### Selected text
## Start
Sour Fruit

Summer 2021

My sister and I drove to see our old stomping grounds in the town we grew up in. Old houses, the orb weaver nests by the road we used to toss tiny sticks into to watch them weave, the river I almost drowned in, the park we reenacted scenes from Star Wars in, the gas station we always walked to- never-ending summers.

The memories washed over me with pleasant warmth. I hadn’t stayed in contact with my friends over these twenty-or-so years. They’ve moved on. I can’t go back to those days and ride bikes until sunset. I can’t go back to playing Goldeneye with Zach and Brandon while we tried to be quiet because we weren’t supposed to be up.

Walking those dirty streets there’s a sense of loss- even though the town has grown. New buildings intermingle with the patchwork of buildings I remember. There's a beauty in that loss- My childhood has gone away, but there’s a band of friends hiking down to the riverside on a balmy summer day- making plans for the future. Someday they’ll come back to reminisce of their youthful summers passed as well.


Ghost in the Machine

The internet is a graveyard- a ghost town and a new frontier. It’s not like returning home because you never left- websites don’t yellow with age, they don’t rot or mildew- but yet when you find an old, abandoned website the same feelings wash over you.

All my life, Nostalgia was a bitter rind surrounding a sour fruit. I was so certain that nostalgia was a wicked liar only full of bitterness. But then that Summer came back to me and I embraced nostalgia. I indulged in everything I had left behind- my days of making personal websites, learning how to fix (read: break) computers.

At first it stung because I could never go back to those days- but then something amazing happened. I found You. There were others just like me. Others that remembered the Old Web as a distant memory and wanted so badly to be back again.

I sifted through personal websites; every site created by an alternate-reality-me; we are all so similar but so different. No one in my life was an internet geek like me- and now there were thousands of us? Everyone in my life had all moved on- but we couldn’t move on. Why couldn’t we move on? Why couldn’t I move on? I was nostalgic.

Let’s begin by identifying what nostalgia is. Nostalgia is the longing for things in the past. How could I miss the internet? It was right here- it hadn’t gone away! It’s all still right here- isn’t it?

No- something isn’t right. We all feel it. It’s not just nostalgia for the times before. Folks that didn’t experience the Old Web miss it too. What they miss is the humanity of it all- so what happened to the internet?
## End
### Given material
## Start
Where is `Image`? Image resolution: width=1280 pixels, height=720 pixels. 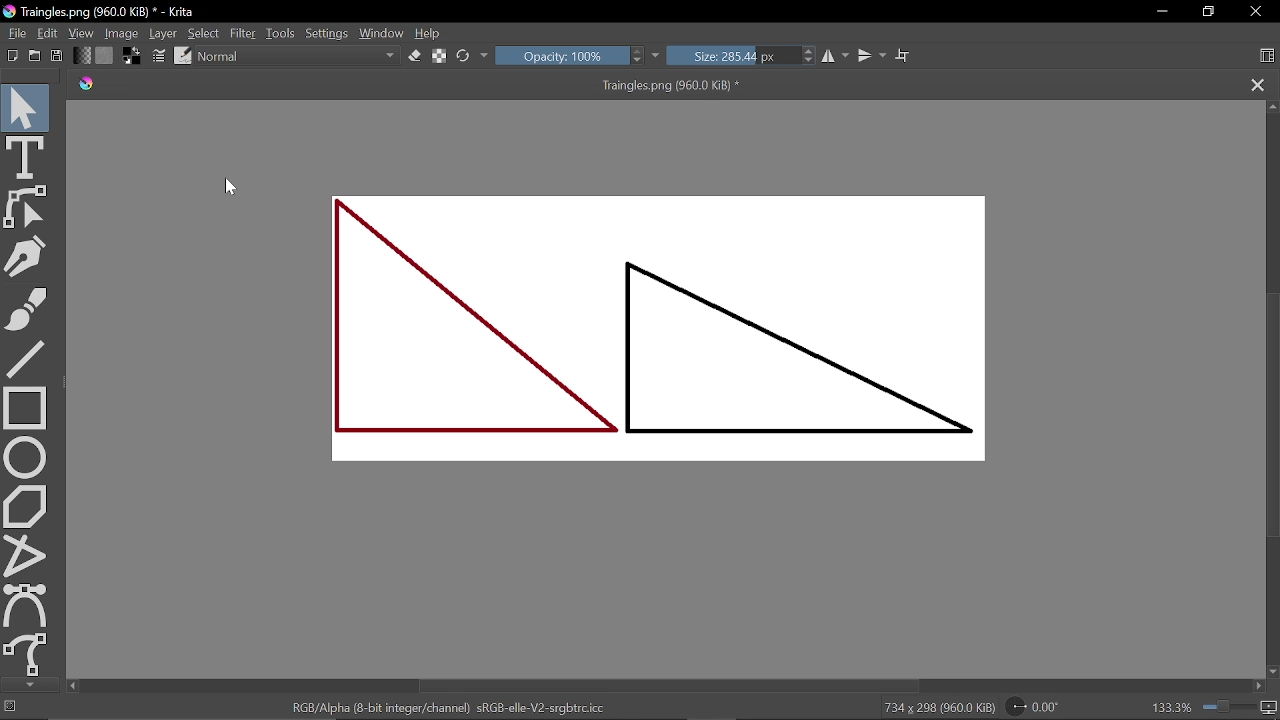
## End
### What is needed
Reproduce verbatim the stretch of the essay on nostalgia from "The memories washed" through "supposed to be up.".

### Correct answer
The memories washed over me with pleasant warmth. I hadn’t stayed in contact with my friends over these twenty-or-so years. They’ve moved on. I can’t go back to those days and ride bikes until sunset. I can’t go back to playing Goldeneye with Zach and Brandon while we tried to be quiet because we weren’t supposed to be up.